15 years 1 month ago
Well, Red Maria, defending the deception of women to prevent them from making choices to which you object is likely not what most medical professionals seek to defend when they wish to claim a conscience right. Your belief that participating in our democracy by expressing your perspective to your elected officials dooms you to being victimized in a witch hunt is a paranoid projection. Perhaps it is something we should consider a possibility should another so-called pro-life administration come into power. Perhaps then women's rights will be such that all their decisions pertaining to reproduction will have to be scrutinized by government officials. However, it is not something that is likely under the current administration. Just so you know, Plan B is an attempt to prevent implantation in case there is a conception, which odds are there isn't.

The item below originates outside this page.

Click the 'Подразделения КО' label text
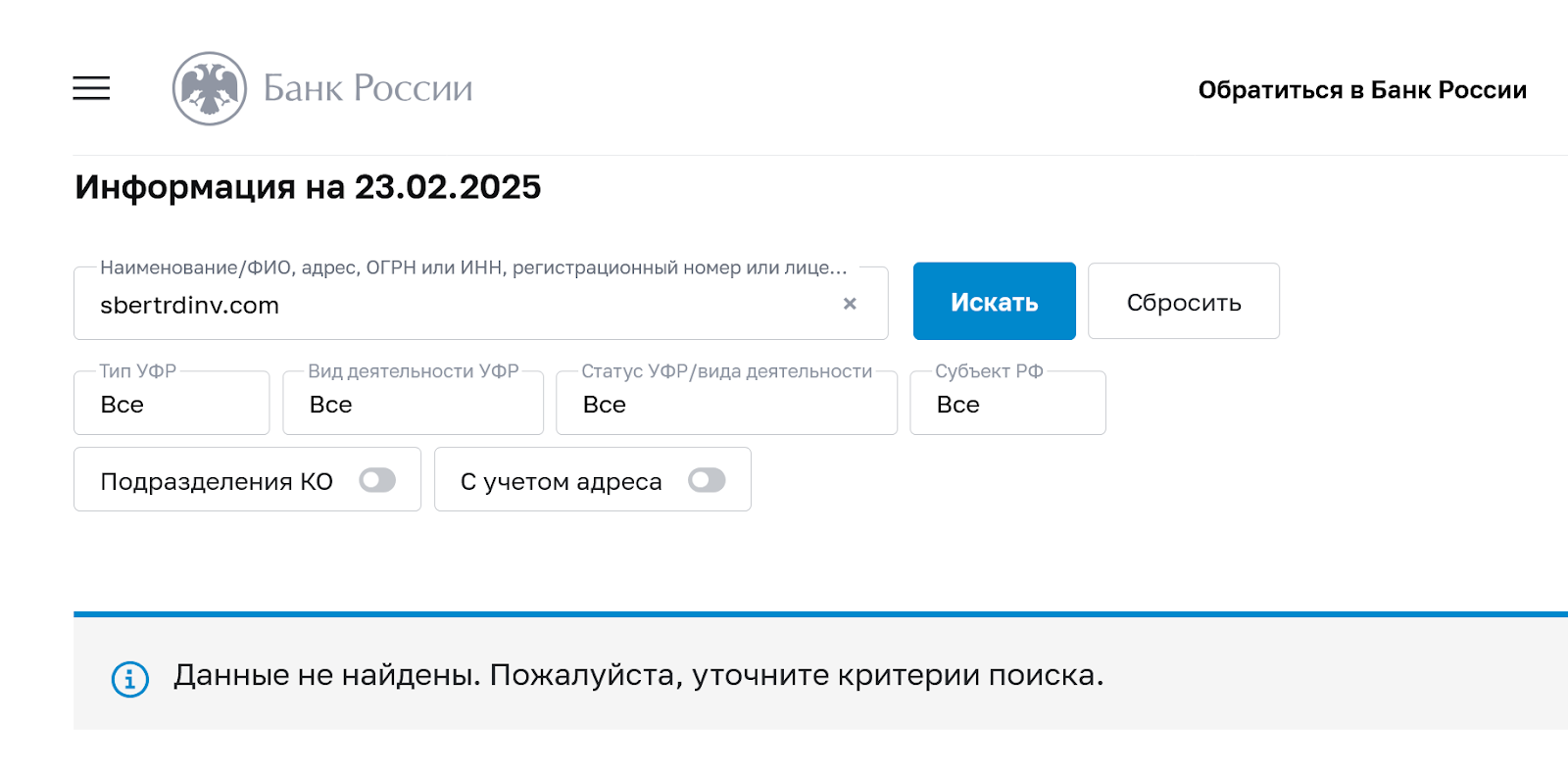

It is only abortifacient if it removes an established pregnancy. (Even the Catholic Church accepts that it is legitimate to use Plan B after a rape when the victim does not have an established pregnancy.) However, contraceptive birth control pills prevent pregnancy by suppressing ovulation. If you equate not being able to suppress ovulation and having a baby result as being the same as having a baby survive an abortion attempt, you are beyond reason.
15 years 1 month ago
http://en.wikipedia.org/wiki/Abortifacient Some forms of "contraception" actually allow for fertilization but not implantation; hence, Red Maria's correct statement that some pills are abortifacients. People become pregnant even while on the pill simply because the pill is not absolutely 100% effective.
15 years 1 month ago
Red Maria, Your narcissism continues unabated. The following is from the USCCB: A woman who has been raped should be able to defend herself from a potential conception and receive treatments to suppress ovulation and incapacitate sperm. If conception has occurred, however, a Catholic hospital will not dispense drugs to interfere with implantation of a newly conceived human embryo.2 www.usccb.org/prolife/issues/abortion/ecfact.shtml The following is from the NCBC: Catholic hospitals have always provided contraception for the victims of sexual assault. This was usually done with a medication or medications which would prevent ovulation. If an egg is not released from the ovary, the victim cannot become pregnant. There was a difficulty here, however, because some medications appear to have a negative effect on the lining of the womb that might prevent an implantation of a new human embryo if one is engendered as a result of the assault. This would amount to an early medical abortion that would not be allowed. www.ncbcenter.org/07-10-03-Connecticut.asp There are many people working to oppose abortion. Those who are reasonable and receptive to the objections of those who support abortion make headway in their efforts. Those whose primary purpose is to be offensive and self-righteous, like you, set them back. Please see my comment to Rebecca H. for further clarification as to why this last minute Bush regulation is being rescinded. You may not recognize the Obama administration as elected officials, but I assure you that unlike the first George W. Bush administration, they were fairly and honestly elected.